Como fã e assídua frequentadora do Pulo do Lobo, resolvi escrever algo sobre o mesmo. Não, não vou falar-vos das iguarias que me fazem deliciar. Desta vez vou falar-vos do real Pulo do Lobo. Porque não só os morfes me fazem feliz.
Saio do Baleizão - essa béla localidade - de máquina em punho e...bora lá...
A gripe apoderou-se de mim mas, entre uma fungadela e uma assoadela, lá me faço à estrada.
Não é a primeira vez que aqui venho. Não será, certamente, a última.

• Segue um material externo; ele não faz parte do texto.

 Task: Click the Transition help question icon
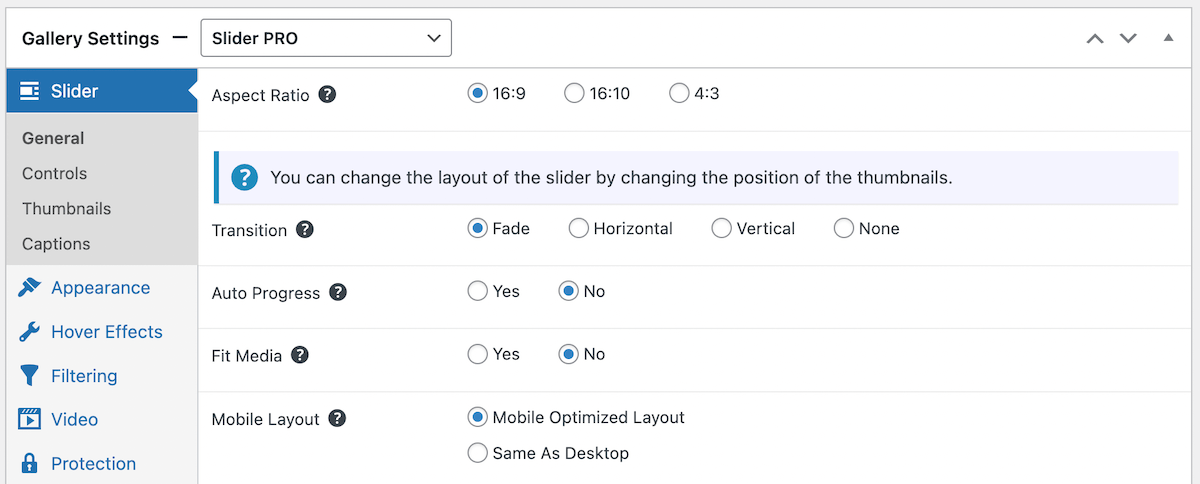305,229
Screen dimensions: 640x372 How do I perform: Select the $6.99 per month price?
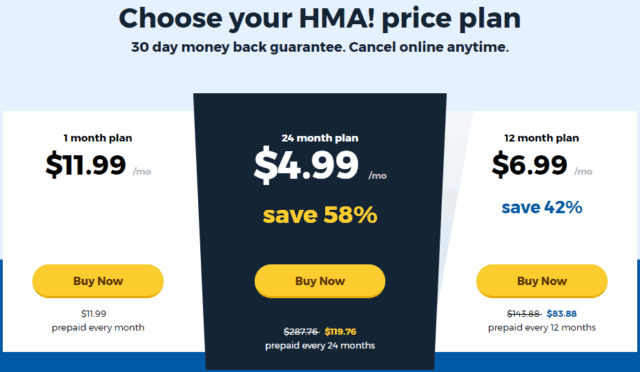click(529, 165)
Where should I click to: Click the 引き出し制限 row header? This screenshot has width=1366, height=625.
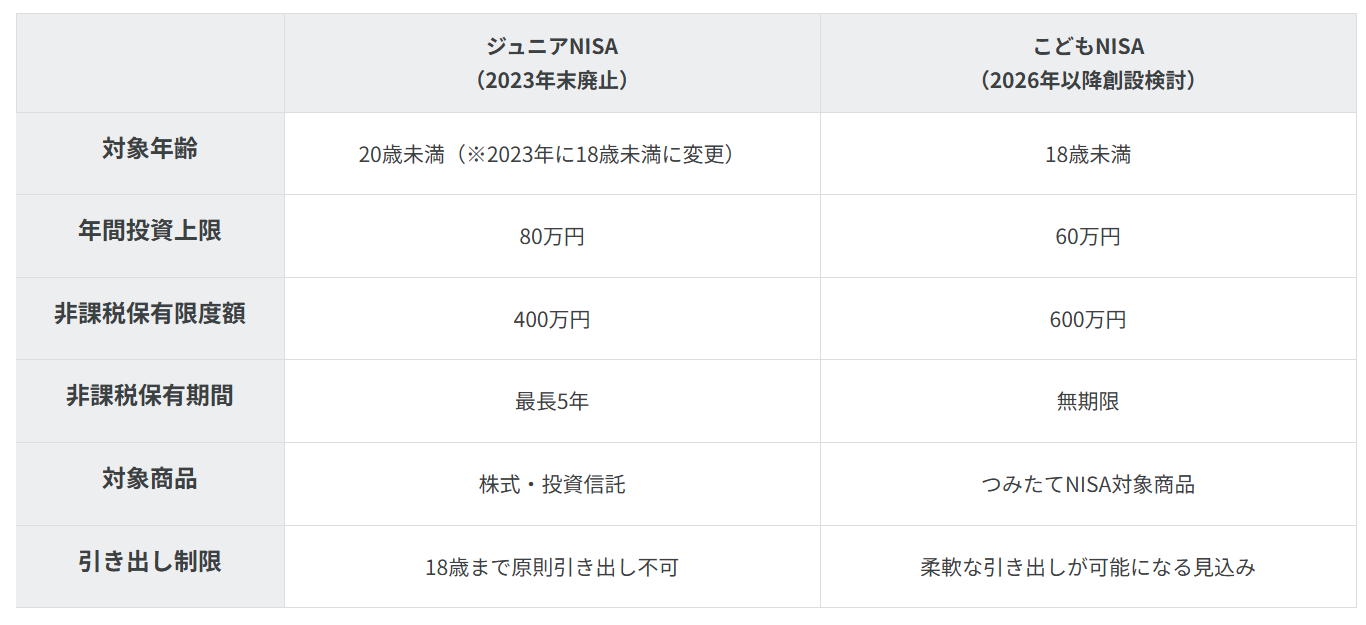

Aqui respira-se liberdade! Preciso de respirar e o caso não está muito facilitado. Nem ò toque de vibrocil isto se processa da melhor maneira...
Vamos lá, então...
O Pulo do Lobo é o mais fantástico acidente geomorfológico do Alentejo. Para o compreendermos temos que recuar até à última glaciação - glaciação de Wurm - que, na sua fase final, ocasionou uma descida do nível das águas do mar.
Nesses tempos longínquos, na foz do rio que hoje chamamos de Guadiana, ter-se-à formado uma queda que, fruto de uma onda de erosão regressiva, foi avançando lentamente para montante, cavando um leito novo no interior do antigo leito do rio.
A partir de um determinado momento o processo parou, fruto de um encontro com uma rocha mais dura - os grauvaques do Pulo do Lobo.
O que nos é dado a observar é, pois, muito mais do que uma passagem vertiginosa do rio entre margens rochosas - subitamente tão estreitas que estariam ao alcance de um "pulo" -, e a sua espectacular precipitação numa queda de quase 14m sobre o sereno Pego dos Sáveis.
O Pulo do Lobo tem acesso sinalizado pela margem esquerda, na Estrada Mértola-Serpa, junto à Povoação de Vale do Poço; e pela margem direita, na Estrada Mértola-Beja, a partir de Corte Gafo.
Para mim, a mais espectacular das vistas é a da margem esquerda. No entanto, é no lado oposto que melhor se pode observar a queda de água.
Local de lendas e estórias de contrabando, o Pulo do Lobo é um dos mais bonitos locais do Vale do Guadiana.